Free cash flows represents the amount of money that is available for reinvesting in the business, or paying out to investors in the form of a dividend. With a positive cash flow as of the last fiscal year, PANW is in a position to do either -- which can encourage more investors to place their capital in the company.

Another valuation metric for analyzing a stock is its Price to Book (P/B) Ratio, which consists in its share price divided by its book value per share. The book value refers to the present liquidation value of the company, as if it sold all of its assets and paid off all debts. As of the first quarter of 2023, the average P/B ratio for technology companies is 6.23. In contrast, the average P/B ratio of the S&P 500 is 2.95. Palo Alto Networks's P/B ratio indicates that the market value of the company exceeds its book value by a factor of 62.53, so it's likely that equity investors are over-valuing the company's assets.
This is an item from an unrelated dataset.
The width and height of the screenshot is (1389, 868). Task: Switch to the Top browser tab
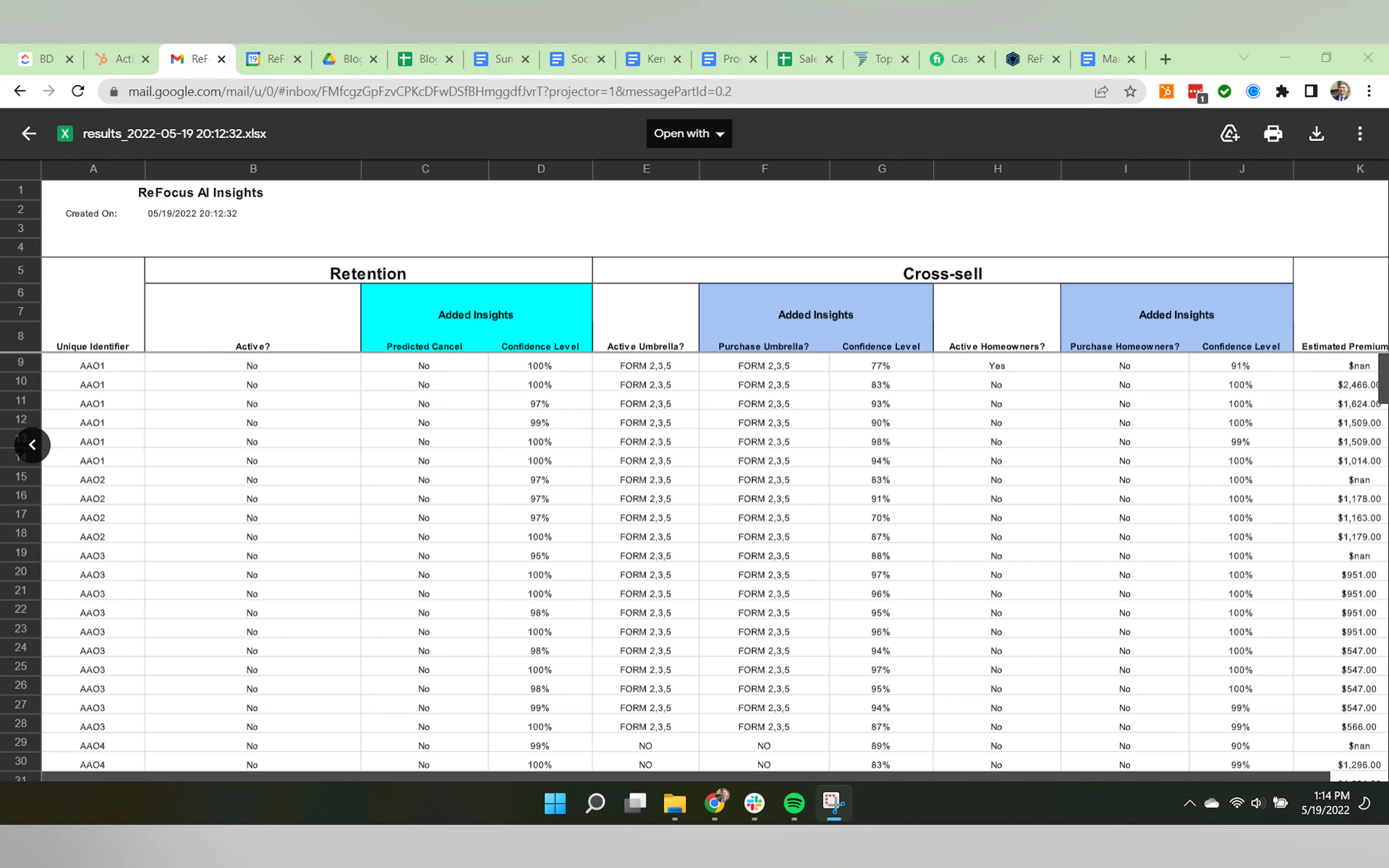(874, 59)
As of first quarter of 2023, Palo Alto Networks is likely overvalued because it has an inflated P/E ratio, an elevated P/B ratio, and consistent free cash flow that are on an upwards course. The stock has mixed growth prospects because of its consistently negative margins with a negative growth trend, and an inflated PEG ratio. We hope this analysis will inspire you to do your own research into PANW's fundamental values -- especially their trends over time.

The above analysis is intended for educational purposes only and was performed on the basis of publicly available data. It is not to be construed as a recommendation to buy or sell any security. Any buy, sell, or other recommendations mentioned in the article are direct quotations of consensus recommendations from the analysts covering the stock, and do not represent the opinions of Market Inference or its writers. Past performance, accounting data, and inferences about market position and corporate valuation are not reliable indicators of future price movements. Market Inference does not provide financial advice. Investors should conduct their own review and analysis of any company of interest before making an investment decision.